• [Brano scelto]
————————
E mentre filosofia e letteratura si ritrovano oggi a far sociologia della vita quotidiana, intente come sono a ricalcare tutto quanto già sappiamo – per confermarlo o criticarlo – la fisica fa suo giocoforza il mestiere di creatrice di concetti inediti.

Le due squadre

Proprio nel succitato congresso si affrontavano due squadre – che invero sarebbero di più, ma qui ahimè serve sintesi – con descrizioni dell’universo che d’allora in poi si sarebbero rivelate al contempo comprovate e tra loro incompatibili: la teoria della relatività e la meccanica quantistica. E ancora oggi in fisica ci si affatica per trovare una possibile conciliazione tra le due.

Tant’è che alcuni, prostrati da quasi un secolo di falliti tentativi, propongono che l’una o l’altra o ambedue vengano riposte negli archivi della storia – non tanto per le loro applicazioni, ancora oggi di sorprendente efficacia e utilità in ogni campo della vita, ma perché, al netto di questa loro sorprendente robustezza, si contraddicono su punti dirimenti della descrizione dell’universo.

La fisica relativistica immagina un continuum di eventi puntiformi che non obbediscono a quella sequenza temporale assoluta (il tempo che scorre allo stesso modo per tutti e per ciascuno) cui gli umani sono tanto abituati. Tutti gli eventi sono già cristallizzati in una posizione fissa, che ammette i prima e i poi solo in termini di relazione tra di loro, al punto che non esiste passato né presente né futuro, e soprattutto non ha senso alcuno parlare di evoluzione o cambiamento.

Non sa che farsene del gioco d’azzardo, perché ogni scommessa è già vinta o persa – e non è un caso che proprio Albert Einstein, padre della relatività, contro Niels Bohr, custode severo dell’ortodossia meccanico-quantistica, abbia rimarcato che Dio non è un biscazziere: «Il Grande Vecchio non gioca a dadi».

Questo perché Einstein aveva a cuore un’idea della fisica come descrizione quanto più fedele dell’universo, capace di previsioni accuratissime, la cui aspirazione è saper definire ogni dettaglio.

La meccanica quantistica offre una descrizione per larga parte opposta. Il suo mondo è discreto e non continuo, vale a dire composto di particelle separate le une dalle altre. Ma quel che è peggio è che la probabilità è parte integrante e irrinunciabile della teoria.

L’idea di fondo, che trova sintesi in principi iconici come la complementarità, la dualità onda-particella e l’indeterminazione, è che le proprietà dei fenomeni fisici, come la posizione o la quantità di moto (data dal prodotto della massa di un sistema per la sua velocità), non possano essere osservate o misurate al contempo. Così, ad esempio, quando osserviamo un elettrone, lo vediamo in posizione fissa come si trattasse di una particella isolata, ma quando lo stesso elettrone si trova in movimento, a noi appare come fosse un’onda, di cui possiamo determinare non la posizione, ma solo la velocità.
————————
• [Dati]
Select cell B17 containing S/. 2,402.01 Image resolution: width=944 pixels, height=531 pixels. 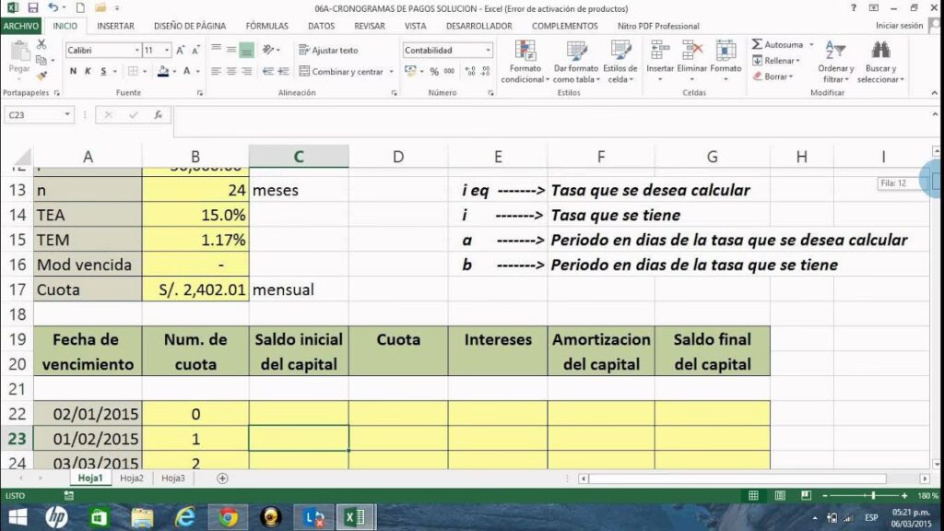point(195,289)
————————
• [Istruzioni]
A. Rispondi a queste domande sul brano su relatività e meccanica quantistica:
(i) Quale frase di Albert Einstein riporta il brano?
(ii) Come viene definita la quantità di moto?
(iii) Com'è fatto il mondo descritto dalla meccanica quantistica?
B. Elenca tutti i principi iconici della meccanica quantistica nominati nel brano su relatività e meccanica quantistica.
C. Prosegui il brano su relatività e meccanica quantistica partendo dopo la sua ultima frase.

• [Risposte]
A.
(i) «Il Grande Vecchio non gioca a dadi».
(ii) È il prodotto della massa di un sistema per la sua velocità.
(iii) È discreto e non continuo, cioè composto di particelle separate le une dalle altre.

B.
complementarità
dualità onda-particella
indeterminazione

C.
E la storia, agli orecchi di Einstein, minacciava di piegare sul raccapriccio quando Werner Heisenberg, temerario sovvertitore, insisteva che le leggi della natura non vanno considerate come immutabili e assolute, perché piuttosto servono quali affidabili prescrizioni per fare un buon uso degli strumenti teorici e sperimentali.

Di contro all’idea di una descrizione del mondo da parte di un qualcuno che osserva e scrive sul taccuino, la fisica dei quanti comporta sempre un’azione che modifica quanto si descrive. L’osservazione, pertanto, non concerne un fenomeno isolato, ma un’interazione tra due sistemi: l’osservatore e l’osservato.

Comprendere

Cento anni di travaglio non si possono condensare in poche righe. Basterà in questa sede dare una qualche ragione di quanto si asseriva in apertura. Dalla grande spaccatura degli anni Venti, in tutti i vasti rami della fisica, si è cercato di ricomporre oppure superare le due grandi teorie, benché i problemi nella sostanza siano gli stessi.

E quello che ne fa le spese, come c’era d’aspettarsi, è la nostra immagine del mondo, che ancora oggi si rintana pavida in quelle nozioni consolidate di spazio e tempo, quantunque smentite da più di un secolo – forse perché nelle scuole superiori si apprende una fisica che è utile, certo, ma da sé sola poteva andar bene a fine Ottocento.

E la cosa più interessante è che, almeno alcuni tra i nuovi facitori d’universo s’incoronano tedofori della filosofia classica ed eredi dei grandi metafisici. Si pensi a Julian Barbour e Lee Smolin, due protagonisti degli ultimi decenni, visionari dichiarati, che sugli stessi problemi discussi da Einstein e Bohr raggiungono posizioni opposte e parimenti avvincenti a partire dalla forza anzitempo della filosofia di Gottfried Wilhelm von Leibniz, che già tre secoli e più fa negava con recisione e sulfurea ironia le idee di spazio e tempo propugnate da Isaac Newton.

Barbour e Smolin abbracciano posizioni opposte su spazio e tempo. Per il primo, tutto quanto esiste a livello fondamentale è un insieme di punti-particella la cui reciproca distanza definisce le proprietà geometriche dello spazio. La relazione tra questi punti è come una vasta collezione di istantanee, ognuna delle quali corrisponde a una configurazione dell’universo, quale specificazione completa delle mutue distanze tra detti punti. Il tempo che noi umani percepiamo non è che un’illusione: si tratta di discrasie, sia pur minime, che sussistono tra le innumerevoli configurazioni e che danno l’idea che qualcosa scorra e muti.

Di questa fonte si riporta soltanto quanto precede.